Medicamentos antipsicóticos podem triplicar o risco de diabetes em crianças

As substâncias ativas quetiapina, aripiprazol e risperidona podem triplicar o risco de uma criança desenvolver diabetes tipo 2 durante o primeiro ano de uso, de acordo com um novo estudo.

Estes poderosos antipsicóticos eram tradicionalmente usados para tratar a esquizofrenia. Contudo, hoje em dia, a maioria das prescrições de antipsicóticos são utilizados para tratar distúrbios de hiperatividade e défice de atenção (DHDA), bipolaridade e distúrbios de humor como a depressão, como indicam investigações anteriores.

 

Os medicamentos antipsicóticos tornam uma criança muito mais propensa a desenvolver diabetes tipo 2 do que os medicamentos geralmente prescritos para estas outras condições psiquiátricas, disse Wayne Ray, diretor da divisão de farmacoepidemiologia da Escola de Medicina da Universidade de Vanderbilt, em Nashville, Estados Unidos da América.

 

«Descobrimos que as crianças que receberam medicamentos antipsicóticos eram três vezes mais propensas a desenvolver diabetes tipo 2», declarou Wayne Ray. «É bem conhecido que os antipsicóticos causam diabetes em adultos, mas até agora a questão não tinha sido investigada em crianças.» Os antipsicóticos parecem aumentar o risco de diabetes, provocando um aumento dramático de peso em crianças e promovendo a resistência à insulina, afirmou o investigador.

 

O crescimento do uso de medicamentos antipsicóticos tem sido particularmente sentida entre as crianças. As prescrições de antipsicóticos aumentaram sete vezes para as crianças nos últimos anos e quase cinco vezes para os adolescentes e jovens adultos com idades entre os 14 e os 20 anos, de acordo com um estudo de 2012 da Universidade de Columbia, em Nova Iorque, Estados Unidos da América.

 

Para o presente estudo, que foi publicado ontem na revista JAMA Psychiatry, os investigadores reviram os registos de cerca de 29 mil crianças e jovens com idades compreendidas entre os 6 e os 24 anos inseridos no programa Tennessee Medicaid, que recentemente começaram a tomar medicamentos antipsicóticos por outras razões que não a esquizofrenia ou psicoses relacionadas.

 

Estas crianças e jovens foram comparadas a mais de 14 mil outros doentes controlo que tinham começado a tomar outros tipos de medicamentos psiquiátricos, incluindo estabilizadores de humor como o lítio, antidepressivos, psicostimulantes como p metilfenidato, medicamentos alternativos para o DHDA como clonidina e guanfacina e ansiolíticos conhecidos como benzodiazepinas.

 

No primeiro ano, os utilizadores de medicamentos antipsicóticos apresentaram um risco triplo de diabetes tipo 2, em comparação com os utilizadores de outros medicamentos psiquiátricos.

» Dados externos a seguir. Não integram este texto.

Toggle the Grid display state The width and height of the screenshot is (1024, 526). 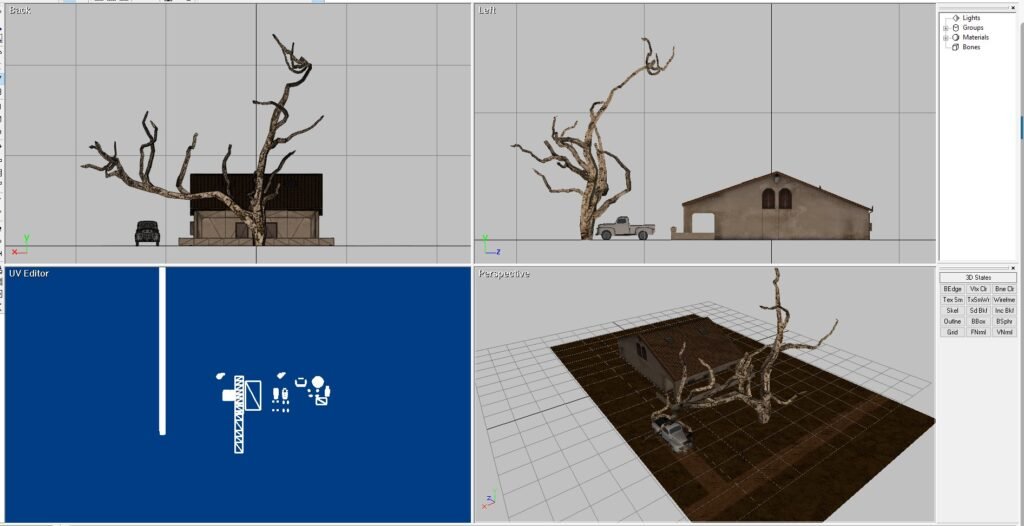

O risco continuou a aumentar com a dose cumulativa de antipsicóticos e manteve-se elevada durante um ano após os medicamentos terem sido retirados aos doentes.

 

«A diabetes pode desenvolver-se relativamente pouco tempo depois de iniciar o tratamento com estes medicamentos», disse Walter Ray. «Descobrimos que o risco aumenta no primeiro ano de utilização, e é consistente com relatos de casos reportados por vários médicos. O risco pode ter de ser considerado mesmo para períodos de uso relativamente curtos.»

 

«No nosso estudo, não vimos diferença entre os diferentes tipos de medicamentos», afirmou o especialista. «Pode ser um efeito de toda a classe de antipsicóticos.» A maioria dos participantes tomava antipsicóticos «atípicos», também chamados de antipsicóticos de segunda geração.

 

A equipa de investigação de Wayne Ray argumenta que os médicos devem considerar todos os outros tratamentos disponíveis antes de recorrem à prescrição de antipsicóticos. Se as crianças e os jovens têm de começar a tomar antipsicóticos, então os médicos e os pais têm de estar atentos aos primeiros sinais de diabetes. «A monitorização frequente de fatores que conduzem à diabetes deve ser importante, incluindo o peso e a intolerância à glucose», concluiu o líder do estudo.